-- START AVAILABLE DATA --

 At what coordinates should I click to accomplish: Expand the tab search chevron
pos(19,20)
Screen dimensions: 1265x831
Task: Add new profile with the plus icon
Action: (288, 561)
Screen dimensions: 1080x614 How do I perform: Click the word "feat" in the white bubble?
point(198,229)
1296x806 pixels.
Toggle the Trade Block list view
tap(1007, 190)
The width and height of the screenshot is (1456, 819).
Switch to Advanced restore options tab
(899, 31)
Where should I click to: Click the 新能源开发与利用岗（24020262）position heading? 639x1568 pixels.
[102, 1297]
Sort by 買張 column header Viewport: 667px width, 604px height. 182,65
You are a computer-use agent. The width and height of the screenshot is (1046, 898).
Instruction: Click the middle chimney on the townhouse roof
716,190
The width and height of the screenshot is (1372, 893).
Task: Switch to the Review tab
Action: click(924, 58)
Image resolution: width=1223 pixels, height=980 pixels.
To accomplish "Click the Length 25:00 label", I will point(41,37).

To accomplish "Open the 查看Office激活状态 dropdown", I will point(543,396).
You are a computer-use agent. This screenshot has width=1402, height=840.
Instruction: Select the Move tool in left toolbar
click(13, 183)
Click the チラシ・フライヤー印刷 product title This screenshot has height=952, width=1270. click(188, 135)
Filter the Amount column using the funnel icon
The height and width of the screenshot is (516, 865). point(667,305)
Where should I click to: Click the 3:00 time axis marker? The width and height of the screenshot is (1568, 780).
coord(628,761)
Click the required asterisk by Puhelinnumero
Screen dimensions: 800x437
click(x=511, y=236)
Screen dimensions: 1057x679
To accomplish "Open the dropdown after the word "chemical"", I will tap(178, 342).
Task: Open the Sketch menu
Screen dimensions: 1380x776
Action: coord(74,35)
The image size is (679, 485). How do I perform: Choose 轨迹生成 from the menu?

-- END AVAILABLE DATA --

#### [AIM OF THE TASK]
Put every line of the rows above into a Markdown table with two columns, No. and Line, numbering the lines in order and skipping any blank ones.

#### [WRITTEN RESPONSE]
| No. | Line |
|---|---|
| 1 |  At what coordinates should I click to accomplish: Expand the tab search chevron |
| 2 | pos(19,20) |
| 3 | Screen dimensions: 1265x831 |
| 4 | Task: Add new profile with the plus icon |
| 5 | Action: (288, 561) |
| 6 | Screen dimensions: 1080x614 How do I perform: Click the word "feat" in the white bubble? |
| 7 | point(198,229) |
| 8 | 1296x806 pixels. |
| 9 | Toggle the Trade Block list view |
| 10 | tap(1007, 190) |
| 11 | The width and height of the screenshot is (1456, 819). |
| 12 | Switch to Advanced restore options tab |
| 13 | (899, 31) |
| 14 | Where should I click to: Click the 新能源开发与利用岗（24020262）position heading? 639x1568 pixels. |
| 15 | [102, 1297] |
| 16 | Sort by 買張 column header Viewport: 667px width, 604px height. 182,65 |
| 17 | You are a computer-use agent. The width and height of the screenshot is (1046, 898). |
| 18 | Instruction: Click the middle chimney on the townhouse roof |
| 19 | 716,190 |
| 20 | The width and height of the screenshot is (1372, 893). |
| 21 | Task: Switch to the Review tab |
| 22 | Action: click(924, 58) |
| 23 | Image resolution: width=1223 pixels, height=980 pixels. |
| 24 | To accomplish "Click the Length 25:00 label", I will point(41,37). |
| 25 | To accomplish "Open the 查看Office激活状态 dropdown", I will point(543,396). |
| 26 | You are a computer-use agent. This screenshot has width=1402, height=840. |
| 27 | Instruction: Select the Move tool in left toolbar |
| 28 | click(13, 183) |
| 29 | Click the チラシ・フライヤー印刷 product title This screenshot has height=952, width=1270. click(188, 135) |
| 30 | Filter the Amount column using the funnel icon |
| 31 | The height and width of the screenshot is (516, 865). point(667,305) |
| 32 | Where should I click to: Click the 3:00 time axis marker? The width and height of the screenshot is (1568, 780). |
| 33 | coord(628,761) |
| 34 | Click the required asterisk by Puhelinnumero |
| 35 | Screen dimensions: 800x437 |
| 36 | click(x=511, y=236) |
| 37 | Screen dimensions: 1057x679 |
| 38 | To accomplish "Open the dropdown after the word "chemical"", I will tap(178, 342). |
| 39 | Task: Open the Sketch menu |
| 40 | Screen dimensions: 1380x776 |
| 41 | Action: coord(74,35) |
| 42 | The image size is (679, 485). How do I perform: Choose 轨迹生成 from the menu? |